THE SEA-CROSSED FISHERMAN by Yashar Kemal
YASHAR KEMAL, Turkey's and perhaps the Islamic world's best living writer, again demonstrates his skill at braiding dramatic action with popular myth in ''The Sea-Crossed Fisherman.'' It is an intensely political book, its vision framed sometimes as beautifully written stream-of-consciousness dreams and sometimes as messages Samuel Goldwyn would have said were better sent by Western Union.
Mr. Kemal, once an official of the banned Turkish Workers Party, flies the political flag of the idealistic left. Right-wing policemen discuss exterminating millions of Turks to ''purge the noble blood of the Turkish nation.'' Leftist youths who, dueling murderously with their right-wing counterparts, brought Turkey close to civil war in the late 1970's (''The Sea-Crossed Fisherman'' was first published in 1978), are praised for ''doing something about'' social injustice. The author, who is of Kurdish descent, refers to this minority's unsuccessful struggle for autonomy.
''The Sea-Crossed Fisherman'' is a less confident effort than the best of Mr. Kemal's books, ''Memed, My Hawk'' and ''The Wind From the Plain,'' set in a mythical locale in his native Cukurova Plain, an acknowledged debt to William Faulkner's Yoknapatawpha County. But it is a first-class novel of the developing world and gives us the miasma and the magic of Turkey's largest city, Istanbul - its decadence and its exotic pleasures, like the tiles of Rustem Pasa Mosque, ''a spangled rainbow of seven thousand colours.''
For the first time, too, Mr. Kemal inserts himself into his work as an unnamed character, a writer of books, an outsider who observes and narrates. He is a friend and fishing companion of the title character, Fisher Selim from Menekse, a seaside village being engulfed by urban sprawl. Selim usually smells of fish and is dusted with scales, and he is aloof from his fellow man: ''so cruel, so hateful to each other, cheating, killing, enslaving, destroying. . . . hearts never stirred, never beating warmly like a bird's for a lover, for a faithful face.''
Selim seeks men ''who are not ashamed of weeping freely like a morning shower, of laughing sunnily like an almond orchard in bloom.'' Wounded long ago in army service, he has dreamt of a flaxen-haired nurse ever since, imagining she waits for him to build them a dream house along the Bosporus. In the meantime, he prefers the company of the dolphins in the Sea of Marmara.

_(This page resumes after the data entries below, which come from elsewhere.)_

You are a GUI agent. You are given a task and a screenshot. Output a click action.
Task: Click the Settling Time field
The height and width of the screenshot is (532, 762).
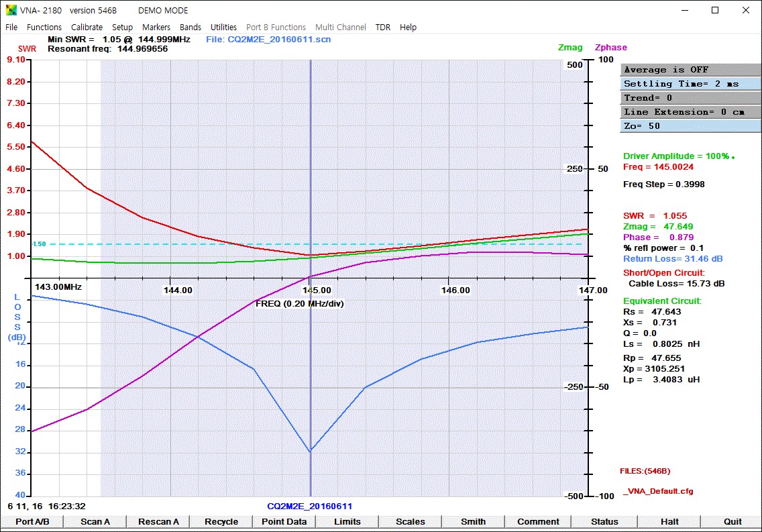point(691,84)
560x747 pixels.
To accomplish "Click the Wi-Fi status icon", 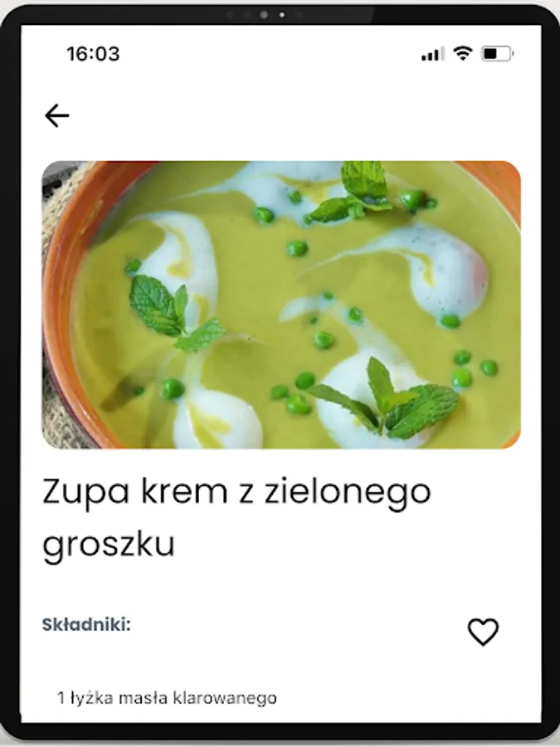I will (462, 53).
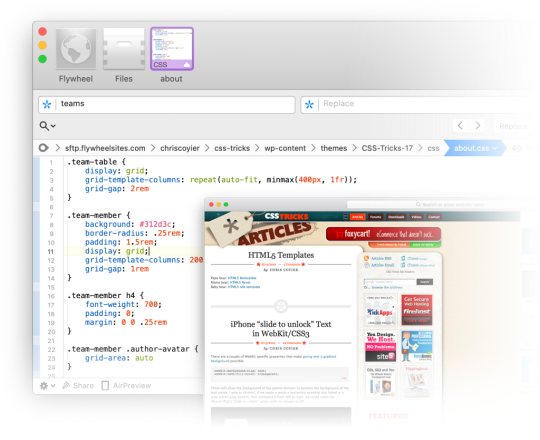Open the Files cabinet icon
This screenshot has height=440, width=540.
124,49
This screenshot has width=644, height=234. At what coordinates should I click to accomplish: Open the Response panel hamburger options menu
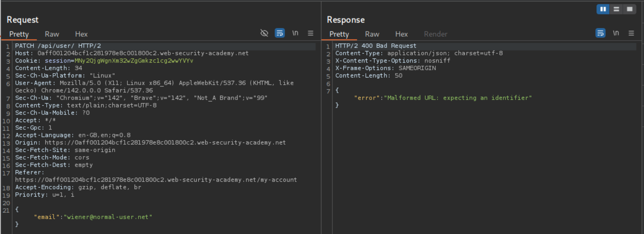pyautogui.click(x=631, y=33)
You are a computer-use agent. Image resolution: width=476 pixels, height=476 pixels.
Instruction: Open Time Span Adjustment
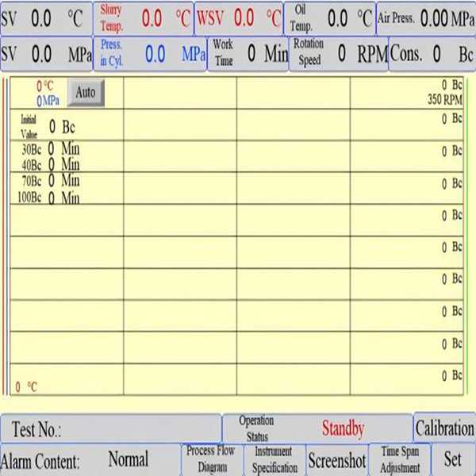(400, 459)
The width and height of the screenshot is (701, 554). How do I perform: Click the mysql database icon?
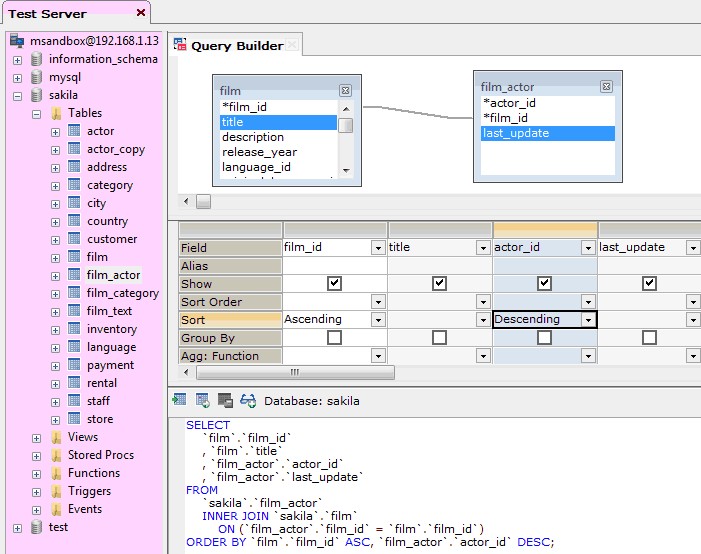pyautogui.click(x=37, y=77)
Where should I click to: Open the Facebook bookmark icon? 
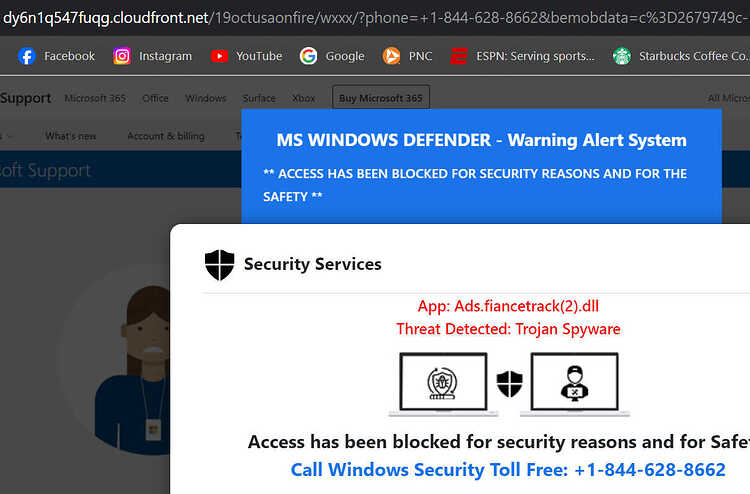coord(26,56)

The book opens with a murder in a Menekse coffeehouse. Zeynel, an orphan boy who grew up exploited and maltreated by the villagers, shoots Ihsan, a bodyguard at a house of prostitution and a gangster. In chapters alternating and contrasting with the story of Selim, Zeynel leads the inept police on a chase through Istanbul's mosques, neighborhoods and underworld.

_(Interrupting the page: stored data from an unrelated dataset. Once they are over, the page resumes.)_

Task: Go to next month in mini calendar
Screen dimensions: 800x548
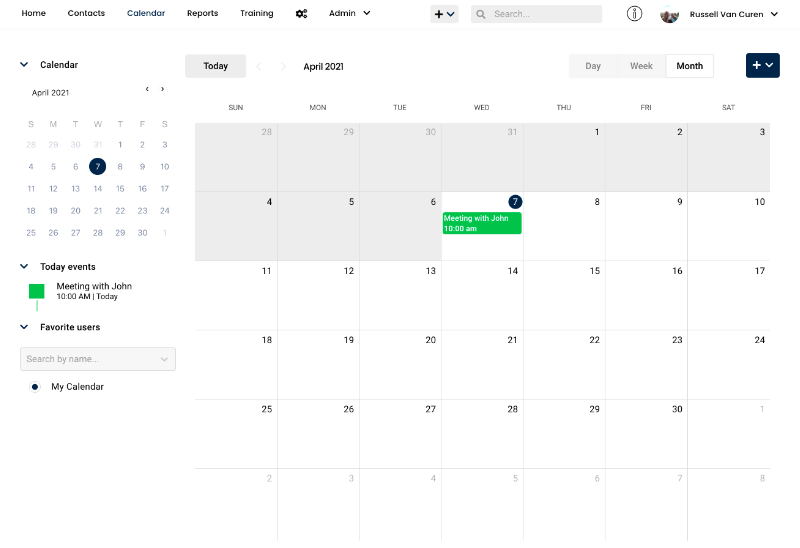Action: [163, 89]
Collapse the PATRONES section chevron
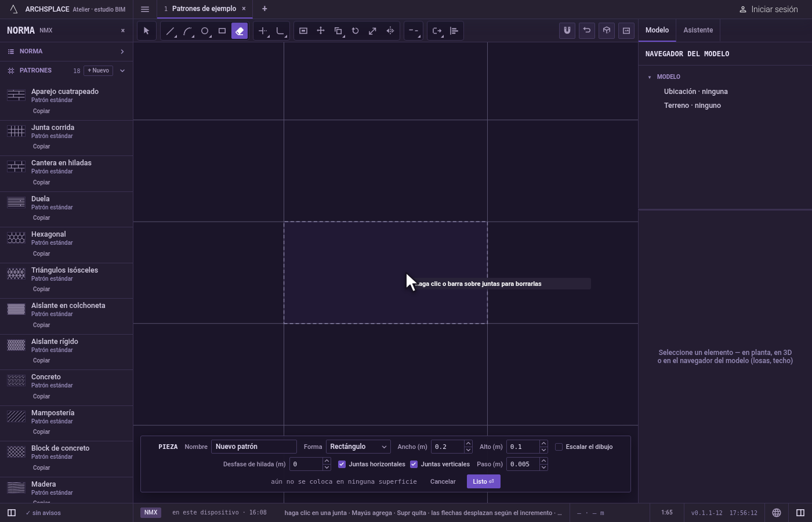Image resolution: width=812 pixels, height=522 pixels. click(122, 71)
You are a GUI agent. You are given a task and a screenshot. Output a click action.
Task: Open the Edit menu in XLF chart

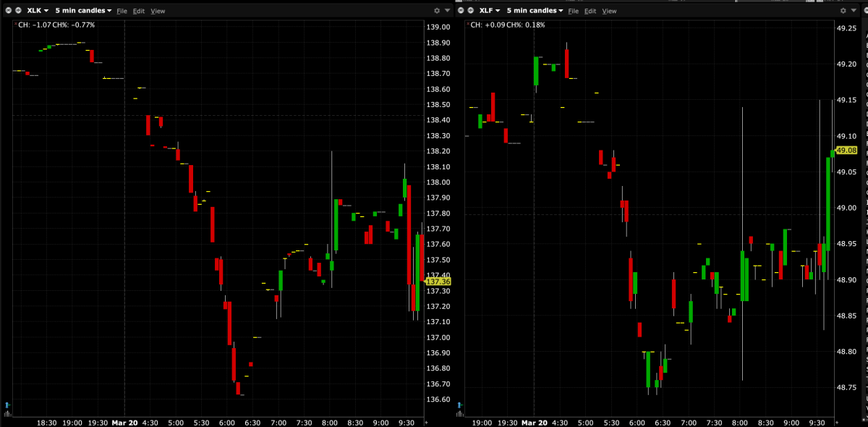tap(590, 12)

While Selim is on the sea, ''a rippling expanse of blinding blue sparks that filled you with joy and made you long to sail away to its very limits,'' Zeynel huddles in a boat on the Golden Horn, a once glorious inlet of Istanbul's harbor that has become a cesspool and a symbol of ecological disaster within a city ''perishing in a noisome stench of decay, a swiftly disintegrating aged city . . . crawling with millions and millions of maggots.''
The inhabitants of Menekse, feeding on the newspaper fabrications typical of Turkey's sensationalist press, create a myth of Zeynel. But it is Selim who kills the villainous Halim Bey Veziroglu, one of Mr. Kemal's all-bad bad guys who started his fortune by murder and drug-smuggling, now exploits the poor in factories, speculates in real estate and, for his only amusement, deflowers virgins. V EZIROGLU also instigates the slaughter of the Marmara dolphins beloved of Selim. In order to make a fast buck in dolphin oil, the fishermen shoot, dynamite and harpoon the ''shrieking'' fish, hack them apart and boil the chunks in huge cauldrons. Near-crazed by the massacre, Selim begs the fishermen to stop, saying the sea will be cross and will yield up no further catches.

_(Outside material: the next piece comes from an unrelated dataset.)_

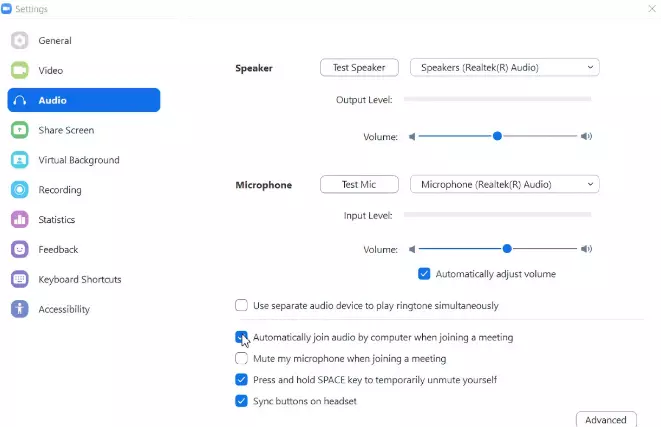The height and width of the screenshot is (427, 661).
Task: Select the Video camera icon
Action: pyautogui.click(x=19, y=70)
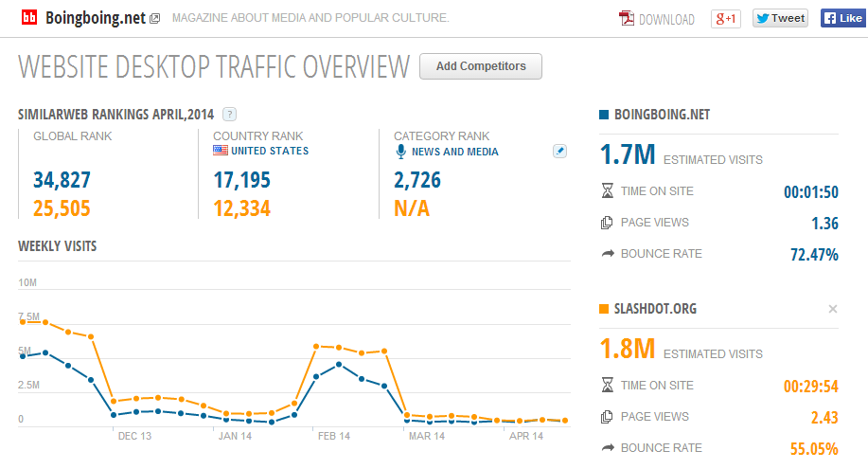Click the DOWNLOAD link text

This incident produces the awkward and misleading ''sea-crossed'' in the title, marring an otherwise brilliant translation by Mr. Kemal's wife, Thilda. ''The Sullen Sea'' would do better justice to the Turkish title (''Deniz Kustu''), where the verb carries the multiple meanings of ''angry,'' ''hurt,'' ''not speaking.'' Thilda Kemal successfully recreates the author's prose, faithful even to the excesses of his color-packed, descriptive style and relentless imagination.